== Directive ==
Rewrite the material from the line with "You are a GUI" to the line with "click(x=747, y=19)", changing "shopping cart" to "basket" and keeping everything else the same. Leave the pictures out of your answer.

== Listing ==

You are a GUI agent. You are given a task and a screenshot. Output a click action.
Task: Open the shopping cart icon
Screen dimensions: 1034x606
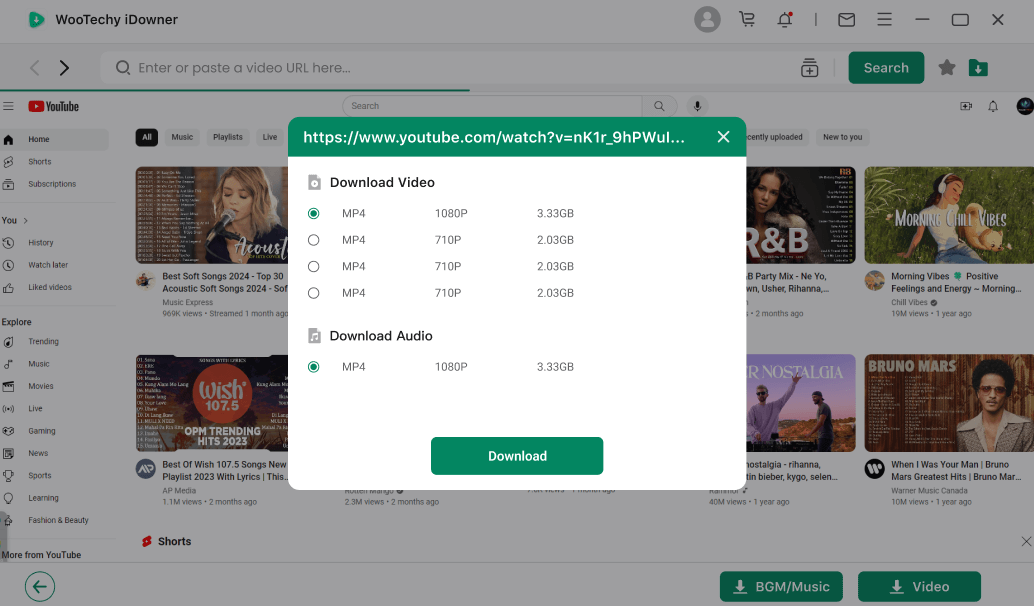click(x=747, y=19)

* * *

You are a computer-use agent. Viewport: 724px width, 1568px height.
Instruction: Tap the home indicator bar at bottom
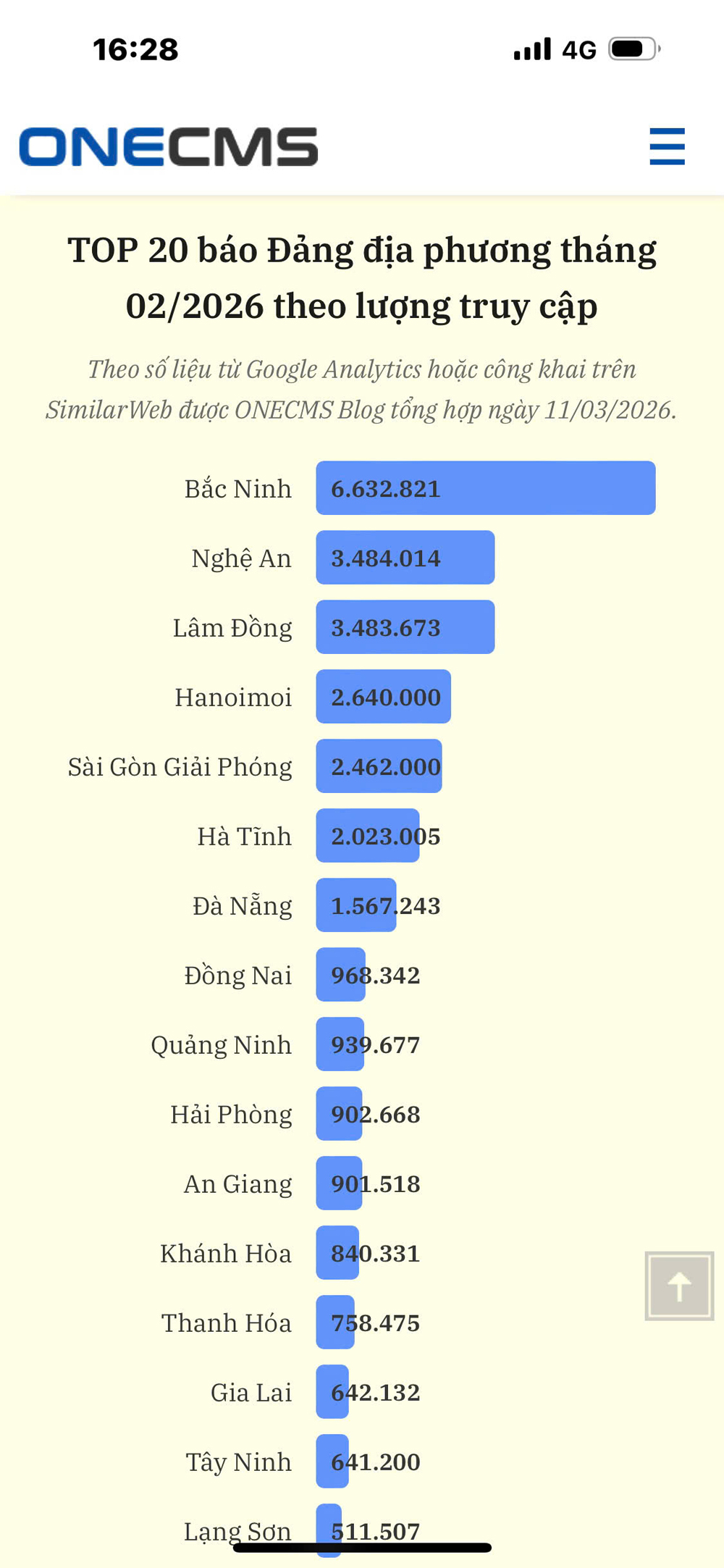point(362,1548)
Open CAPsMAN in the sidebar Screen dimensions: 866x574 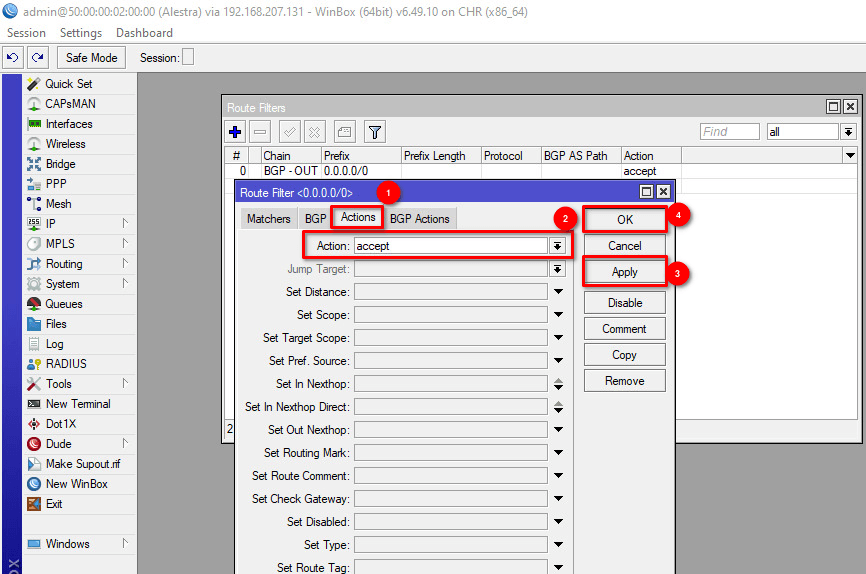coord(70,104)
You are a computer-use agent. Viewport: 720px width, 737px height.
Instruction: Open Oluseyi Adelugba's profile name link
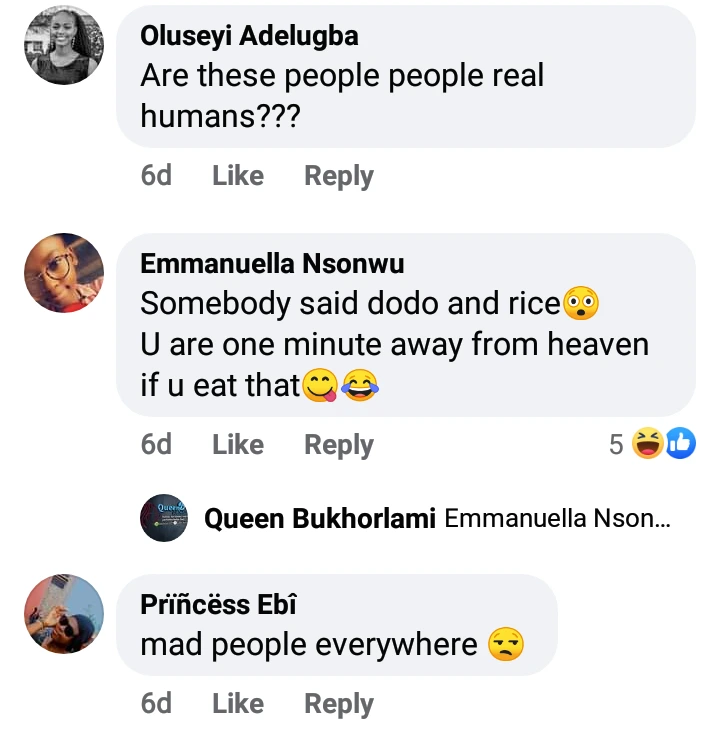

== Solved exercise ==
You are a GUI agent. You are given a task and a screenshot. Output a click action.
Task: Open the basket icon
Screen dimensions: 1034x606
click(x=747, y=19)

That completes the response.